'1,700 civilians died as US took Baghdad'

A tally of Baghdad hospital records published yesterday suggested that at least 1,700 civilians died in the Iraqi capital during the US invasion and another 8,000 were injured. Several hundred other civilian deaths went undocumented because of the chaos of the conflict and the destruction of some hospital records. As many as 1,000 people are still missing, according to Islamic burial societies and humanitarian groups.

The tally ­ much higher than US propaganda might have led the world to believe ­ was compiled by the Los Angeles Times and based on a tour of hospitals in Baghdad and its suburbs. The paper relied on the meticulousness common to all Iraqis and dating from Saddam Hussein's obsessively bureaucratic era.

Although doctors were prevented by the steady influx of casualties from filling out death certificates in quadruplicate, they did their best to make some written record, even if it was only a line or two scrawled on scrap paper.

"We were working day and night," Abbas Timimi, director of Abu Ghraib General Hospital on the city's western outskirts, told the newspaper. "With so many people so badly hurt, we were under pressure to treat patients instead of filling out forms.

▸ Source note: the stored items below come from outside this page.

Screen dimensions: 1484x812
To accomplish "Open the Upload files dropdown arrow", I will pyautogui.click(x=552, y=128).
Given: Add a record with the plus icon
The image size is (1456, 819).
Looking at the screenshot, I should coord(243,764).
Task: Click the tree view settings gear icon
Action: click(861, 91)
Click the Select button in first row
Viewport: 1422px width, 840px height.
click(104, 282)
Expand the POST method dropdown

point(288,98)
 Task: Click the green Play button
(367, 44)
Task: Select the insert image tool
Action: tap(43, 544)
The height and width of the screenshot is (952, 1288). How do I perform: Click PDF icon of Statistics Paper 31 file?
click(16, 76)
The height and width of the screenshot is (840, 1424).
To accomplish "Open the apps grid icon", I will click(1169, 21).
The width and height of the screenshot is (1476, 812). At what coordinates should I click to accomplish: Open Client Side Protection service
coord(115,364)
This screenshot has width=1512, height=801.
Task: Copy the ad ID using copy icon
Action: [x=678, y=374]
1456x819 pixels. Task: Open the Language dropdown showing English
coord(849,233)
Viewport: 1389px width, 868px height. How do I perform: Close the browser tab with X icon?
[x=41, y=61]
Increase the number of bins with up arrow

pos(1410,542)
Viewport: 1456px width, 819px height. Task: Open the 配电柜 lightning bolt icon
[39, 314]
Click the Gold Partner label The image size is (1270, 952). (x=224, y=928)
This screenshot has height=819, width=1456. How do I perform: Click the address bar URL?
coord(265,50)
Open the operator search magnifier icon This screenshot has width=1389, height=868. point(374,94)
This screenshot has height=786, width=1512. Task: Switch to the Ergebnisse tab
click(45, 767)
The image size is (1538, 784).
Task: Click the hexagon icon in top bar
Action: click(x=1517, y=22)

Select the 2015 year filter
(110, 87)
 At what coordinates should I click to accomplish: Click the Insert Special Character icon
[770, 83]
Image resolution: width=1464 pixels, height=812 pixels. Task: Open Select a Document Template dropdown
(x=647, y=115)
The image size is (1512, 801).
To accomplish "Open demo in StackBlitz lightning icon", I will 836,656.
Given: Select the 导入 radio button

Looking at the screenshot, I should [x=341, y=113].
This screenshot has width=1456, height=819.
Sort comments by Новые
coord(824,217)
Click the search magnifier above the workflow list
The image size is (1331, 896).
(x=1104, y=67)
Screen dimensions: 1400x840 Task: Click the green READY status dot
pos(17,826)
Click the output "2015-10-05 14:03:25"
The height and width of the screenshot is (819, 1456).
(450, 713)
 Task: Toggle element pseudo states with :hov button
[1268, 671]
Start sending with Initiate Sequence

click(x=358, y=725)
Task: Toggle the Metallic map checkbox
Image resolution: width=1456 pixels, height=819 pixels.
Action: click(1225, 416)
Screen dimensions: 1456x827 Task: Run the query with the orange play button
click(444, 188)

But we'd always scribble something."

The US military authorities kept meticulous records on its own dead and wounded, but have offered no estimate of casualties on the Iraqi side.

The count is the first of what are expected to be several efforts to assess the human damage of the war. Human Rights Watch has begun a tally of casualties but is so far less than a week into its research.

The toll published by the Los Angeles Times is likely to stir further anti-US sentiment in Baghdad where widespread looting and chaos still persists more than a month after the fall of Saddam. There was further disappointment at the weekend when it emerged that the US and Britain had decided to put off plans for an interim Iraqi government . This had been planned for the end of this month and the postponement is likely to bolster the perception that the foreign presence represents a de facto colonial takeover.